On a few a final thoughts, tying back together the 1982 scenario when I was sitting out there with the economic scenario of today which are very similar, this is truly historic times. You are watching history write itself, or rewrite itself. In the financial markets, in the business community, in the political community, in the regulatory community, the world that we have known since literally the 1930s, which was the last time that we really saw the regulatory community in the United States change. We saw the business community in the United States change, we are going through a complete revamp of the world. You have a front row seat. You need to get involved. You can make a difference. You will see things that will surprise you, you will see things that will shock you. But I will tell you this, that said, in times of fear, times of uncertainty, times of confusion and times of turmoil, there are the greatest opportunities to contribute and succeed.

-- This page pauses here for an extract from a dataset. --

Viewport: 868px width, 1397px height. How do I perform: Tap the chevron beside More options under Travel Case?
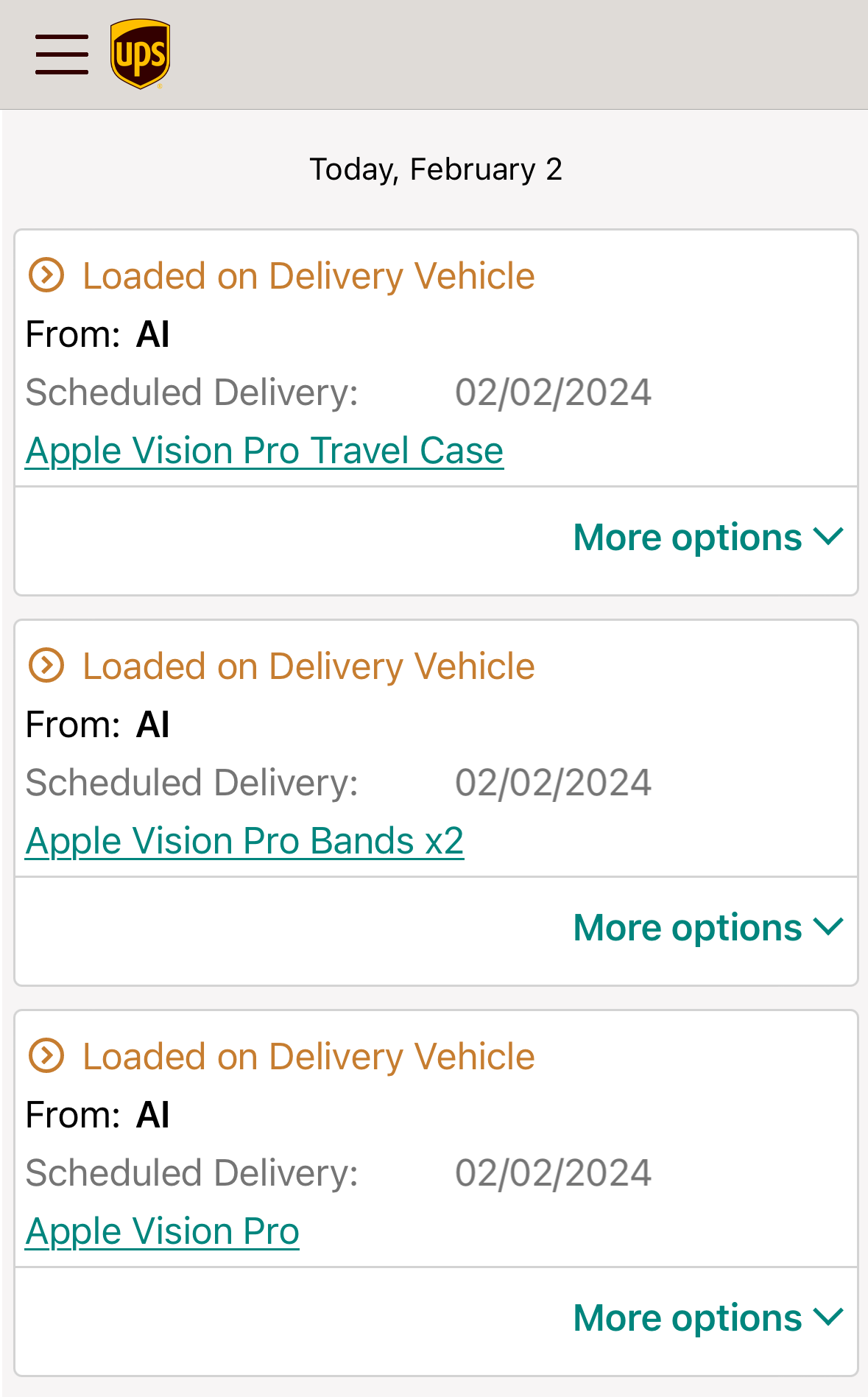[x=828, y=536]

I know most of you feel like, oh my God; I am two to three years too late in graduating and I wish I had been there a few years earlier. It would have a hell of a lot easier….there were an abundant jobs, there were an abundant opportunities. That is the farthest thing from the truth. For those kids that were graduating into the workforce two to three years ago, they had a very short-lived experience; they saw the top of the market and they really didn’t have the time to learn because the environment was so chaotic. You are entering at the optimal time, like I did in 1982 to enter the work world and to really get long lasting real experiences to drive you for the rest of your career. The world needs you to be great citizens and great leaders.

Pretty good right?  I think this is a great read for anyone who's just graduated college, who's looking at the job market today and feeling a bit hopeless.